### MATERIAL TO PROCESS
· · · · · · ·

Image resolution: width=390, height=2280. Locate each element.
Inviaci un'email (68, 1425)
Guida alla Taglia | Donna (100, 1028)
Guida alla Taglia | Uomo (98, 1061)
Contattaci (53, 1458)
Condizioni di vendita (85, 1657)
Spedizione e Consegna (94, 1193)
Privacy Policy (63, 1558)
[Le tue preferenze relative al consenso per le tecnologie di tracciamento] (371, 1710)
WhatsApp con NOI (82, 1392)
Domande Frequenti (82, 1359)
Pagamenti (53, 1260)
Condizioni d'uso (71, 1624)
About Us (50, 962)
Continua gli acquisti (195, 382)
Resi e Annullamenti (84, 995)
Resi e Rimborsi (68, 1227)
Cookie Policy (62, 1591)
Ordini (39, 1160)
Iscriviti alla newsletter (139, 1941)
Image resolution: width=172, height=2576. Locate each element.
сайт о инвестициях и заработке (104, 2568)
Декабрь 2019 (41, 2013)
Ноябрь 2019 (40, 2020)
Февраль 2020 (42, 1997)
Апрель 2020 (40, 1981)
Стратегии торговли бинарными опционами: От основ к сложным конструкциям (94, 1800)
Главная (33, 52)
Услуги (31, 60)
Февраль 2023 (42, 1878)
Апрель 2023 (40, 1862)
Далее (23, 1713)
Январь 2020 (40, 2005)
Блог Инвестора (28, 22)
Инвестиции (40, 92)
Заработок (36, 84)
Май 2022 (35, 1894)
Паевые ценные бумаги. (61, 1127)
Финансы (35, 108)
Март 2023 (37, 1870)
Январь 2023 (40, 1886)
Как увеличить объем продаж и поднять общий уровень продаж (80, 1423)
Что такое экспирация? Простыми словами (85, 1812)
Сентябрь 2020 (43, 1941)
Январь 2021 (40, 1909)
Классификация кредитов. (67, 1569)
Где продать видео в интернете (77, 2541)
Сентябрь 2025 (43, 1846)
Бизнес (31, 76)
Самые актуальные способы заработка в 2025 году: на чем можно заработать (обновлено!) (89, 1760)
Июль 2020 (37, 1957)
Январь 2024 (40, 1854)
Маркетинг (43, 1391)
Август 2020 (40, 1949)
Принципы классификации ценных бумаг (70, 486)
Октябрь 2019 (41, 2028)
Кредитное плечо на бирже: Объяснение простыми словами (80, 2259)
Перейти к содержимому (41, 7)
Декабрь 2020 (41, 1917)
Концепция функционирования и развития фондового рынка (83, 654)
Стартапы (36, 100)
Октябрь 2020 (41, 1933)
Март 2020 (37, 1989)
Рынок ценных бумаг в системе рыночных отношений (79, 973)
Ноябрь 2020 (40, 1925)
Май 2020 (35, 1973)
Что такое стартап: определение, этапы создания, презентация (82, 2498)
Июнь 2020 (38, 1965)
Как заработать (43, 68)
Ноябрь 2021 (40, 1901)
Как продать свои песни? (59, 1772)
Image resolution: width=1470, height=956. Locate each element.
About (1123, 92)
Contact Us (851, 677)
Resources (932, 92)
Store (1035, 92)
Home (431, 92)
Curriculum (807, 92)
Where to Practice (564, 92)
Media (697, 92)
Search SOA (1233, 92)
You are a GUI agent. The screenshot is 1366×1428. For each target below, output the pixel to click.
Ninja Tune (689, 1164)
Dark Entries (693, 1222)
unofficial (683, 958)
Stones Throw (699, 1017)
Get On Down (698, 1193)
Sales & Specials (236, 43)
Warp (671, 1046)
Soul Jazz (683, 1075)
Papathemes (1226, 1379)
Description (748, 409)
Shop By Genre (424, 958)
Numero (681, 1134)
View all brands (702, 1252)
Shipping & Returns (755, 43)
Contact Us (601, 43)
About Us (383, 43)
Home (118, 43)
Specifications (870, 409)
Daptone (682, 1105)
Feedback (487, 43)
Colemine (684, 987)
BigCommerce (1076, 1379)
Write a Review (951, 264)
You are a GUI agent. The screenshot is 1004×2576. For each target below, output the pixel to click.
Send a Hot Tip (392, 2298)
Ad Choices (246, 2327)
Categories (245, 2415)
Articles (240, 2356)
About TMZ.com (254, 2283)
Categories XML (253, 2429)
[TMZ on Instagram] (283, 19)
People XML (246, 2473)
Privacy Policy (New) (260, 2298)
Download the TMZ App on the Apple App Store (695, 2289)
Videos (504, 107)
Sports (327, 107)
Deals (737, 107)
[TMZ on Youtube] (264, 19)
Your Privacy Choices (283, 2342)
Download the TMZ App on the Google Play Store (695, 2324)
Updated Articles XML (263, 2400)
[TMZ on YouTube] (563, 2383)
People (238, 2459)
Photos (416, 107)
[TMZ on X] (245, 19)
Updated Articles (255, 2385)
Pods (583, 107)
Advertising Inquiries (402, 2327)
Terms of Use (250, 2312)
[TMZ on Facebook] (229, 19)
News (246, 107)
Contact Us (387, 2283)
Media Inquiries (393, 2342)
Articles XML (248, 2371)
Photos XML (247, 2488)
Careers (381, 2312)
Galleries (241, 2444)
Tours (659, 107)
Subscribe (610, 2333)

· · · · · · ·

### WHAT THE EXERCISE ASKS
Would you give the material above again, complete and exact?

### WRITTEN SOLUTION
Image resolution: width=390, height=2280. Locate each element.
Inviaci un'email (68, 1425)
Guida alla Taglia | Donna (100, 1028)
Guida alla Taglia | Uomo (98, 1061)
Contattaci (53, 1458)
Condizioni di vendita (85, 1657)
Spedizione e Consegna (94, 1193)
Privacy Policy (63, 1558)
[Le tue preferenze relative al consenso per le tecnologie di tracciamento] (371, 1710)
WhatsApp con NOI (82, 1392)
Domande Frequenti (82, 1359)
Pagamenti (53, 1260)
Condizioni d'uso (71, 1624)
About Us (50, 962)
Continua gli acquisti (195, 382)
Resi e Annullamenti (84, 995)
Resi e Rimborsi (68, 1227)
Cookie Policy (62, 1591)
Ordini (39, 1160)
Iscriviti alla newsletter (139, 1941)
Image resolution: width=172, height=2576. Locate each element.
сайт о инвестициях и заработке (104, 2568)
Декабрь 2019 (41, 2013)
Ноябрь 2019 (40, 2020)
Февраль 2020 (42, 1997)
Апрель 2020 (40, 1981)
Стратегии торговли бинарными опционами: От основ к сложным конструкциям (94, 1800)
Главная (33, 52)
Услуги (31, 60)
Февраль 2023 (42, 1878)
Апрель 2023 (40, 1862)
Далее (23, 1713)
Январь 2020 (40, 2005)
Блог Инвестора (28, 22)
Инвестиции (40, 92)
Заработок (36, 84)
Май 2022 (35, 1894)
Паевые ценные бумаги. (61, 1127)
Финансы (35, 108)
Март 2023 (37, 1870)
Январь 2023 (40, 1886)
Как увеличить объем продаж и поднять общий уровень продаж (80, 1423)
Что такое экспирация? Простыми словами (85, 1812)
Сентябрь 2020 (43, 1941)
Январь 2021 (40, 1909)
Классификация кредитов. (67, 1569)
Где продать видео в интернете (77, 2541)
Сентябрь 2025 (43, 1846)
Бизнес (31, 76)
Самые актуальные способы заработка в 2025 году: на чем можно заработать (обновлено!) (89, 1760)
Июль 2020 (37, 1957)
Январь 2024 (40, 1854)
Маркетинг (43, 1391)
Август 2020 (40, 1949)
Принципы классификации ценных бумаг (70, 486)
Октябрь 2019 (41, 2028)
Кредитное плечо на бирже: Объяснение простыми словами (80, 2259)
Перейти к содержимому (41, 7)
Декабрь 2020 (41, 1917)
Концепция функционирования и развития фондового рынка (83, 654)
Стартапы (36, 100)
Октябрь 2020 (41, 1933)
Март 2020 (37, 1989)
Рынок ценных бумаг в системе рыночных отношений (79, 973)
Ноябрь 2020 (40, 1925)
Май 2020 (35, 1973)
Что такое стартап: определение, этапы создания, презентация (82, 2498)
Июнь 2020 (38, 1965)
Как заработать (43, 68)
Ноябрь 2021 (40, 1901)
Как продать свои песни? (59, 1772)
Image resolution: width=1470, height=956. Locate each element.
About (1123, 92)
Contact Us (851, 677)
Resources (932, 92)
Store (1035, 92)
Home (431, 92)
Curriculum (807, 92)
Where to Practice (564, 92)
Media (697, 92)
Search SOA (1233, 92)
You are a GUI agent. The screenshot is 1366×1428. For each target below, output the pixel to click.
Ninja Tune (689, 1164)
Dark Entries (693, 1222)
unofficial (683, 958)
Stones Throw (699, 1017)
Get On Down (698, 1193)
Sales & Specials (236, 43)
Warp (671, 1046)
Soul Jazz (683, 1075)
Papathemes (1226, 1379)
Description (748, 409)
Shop By Genre (424, 958)
Numero (681, 1134)
View all brands (702, 1252)
Shipping & Returns (755, 43)
Contact Us (601, 43)
About Us (383, 43)
Home (118, 43)
Specifications (870, 409)
Daptone (682, 1105)
Feedback (487, 43)
Colemine (684, 987)
BigCommerce (1076, 1379)
Write a Review (951, 264)
You are a GUI agent. The screenshot is 1004×2576. For each target below, output the pixel to click.
Send a Hot Tip (392, 2298)
Ad Choices (246, 2327)
Categories (245, 2415)
Articles (240, 2356)
About TMZ.com (254, 2283)
Categories XML (253, 2429)
[TMZ on Instagram] (283, 19)
People XML (246, 2473)
Privacy Policy (New) (260, 2298)
Download the TMZ App on the Apple App Store (695, 2289)
Videos (504, 107)
Sports (327, 107)
Deals (737, 107)
[TMZ on Youtube] (264, 19)
Your Privacy Choices (283, 2342)
Download the TMZ App on the Google Play Store (695, 2324)
Updated Articles XML (263, 2400)
[TMZ on YouTube] (563, 2383)
People (238, 2459)
Photos (416, 107)
[TMZ on X] (245, 19)
Updated Articles (255, 2385)
Pods (583, 107)
Advertising Inquiries (402, 2327)
Terms of Use (250, 2312)
[TMZ on Facebook] (229, 19)
News (246, 107)
Contact Us (387, 2283)
Media Inquiries (393, 2342)
Articles XML (248, 2371)
Photos XML (247, 2488)
Careers (381, 2312)
Galleries (241, 2444)
Tours (659, 107)
Subscribe (610, 2333)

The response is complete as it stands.